Équiterre is currently lobbying the government to increase the recovery rate and to accelerate its implementation. In the meantime, the number of electric batteries that will end up in landfills may be marginal. In fact, these batteries can be used for another 7 to 10 years to store energy, after which they can be recycled to make new batteries. Quebec-based Recyclage Lithion has already developed processes that allow it to recycle up to 95% of a battery's components. For more information, please visit the FAQ section of our campaign website Running Electric.

9. Why not ensure that electric or zero-emission vehicles match the demand first?

We must not see electrification as an end in itself and not act on vehicle size.
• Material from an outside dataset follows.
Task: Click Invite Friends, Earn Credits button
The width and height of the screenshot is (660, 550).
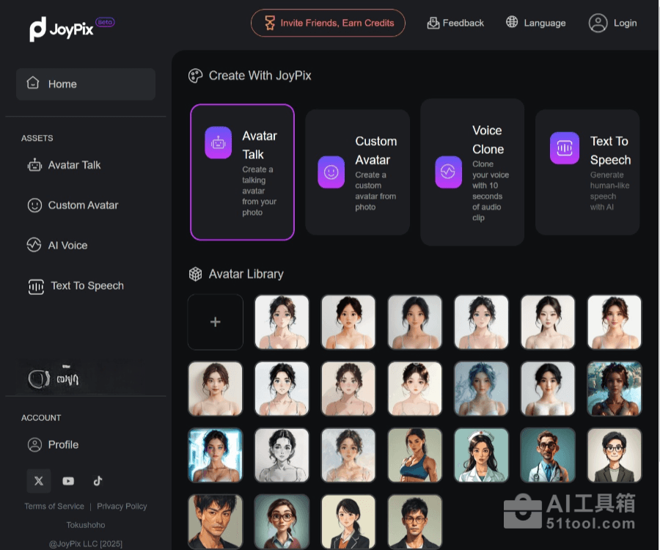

These are battles that must be fought in parallel, since the many impacts related to the increase in vehicle size (road safety, reduced space in urban areas, increased road congestion, premature wear and tear on infrastructure, increased burden on household finances and the economy) cannot be resolved by changing the way vehicles are powered. Équiterre is aware of the need to work on the supply of zero-emission vehicles, which is why we are working hard on this. You can consult the Recommendations section of the summary report of our study.

10. Do you have a guide to the least polluting vehicles on the market?

The electric vehicle, despite its more energy-intensive production in terms of mineral resources, emits up to 80% less GHG emissions over its entire life cycle than a gasoline vehicle in the same category. We are working to produce, by the spring of 2022, a classification of vehicles based on their impacts on greenhouse gas emissions (GHG), road safety, space use and traffic (congestion and road wear). In the meantime, websites such as the Auto Guide website allow you to find out and compare the average fuel consumption per 100 km of vehicles to find out which ones are the most fuel efficient and, therefore, less polluting in terms of CO2 emissions.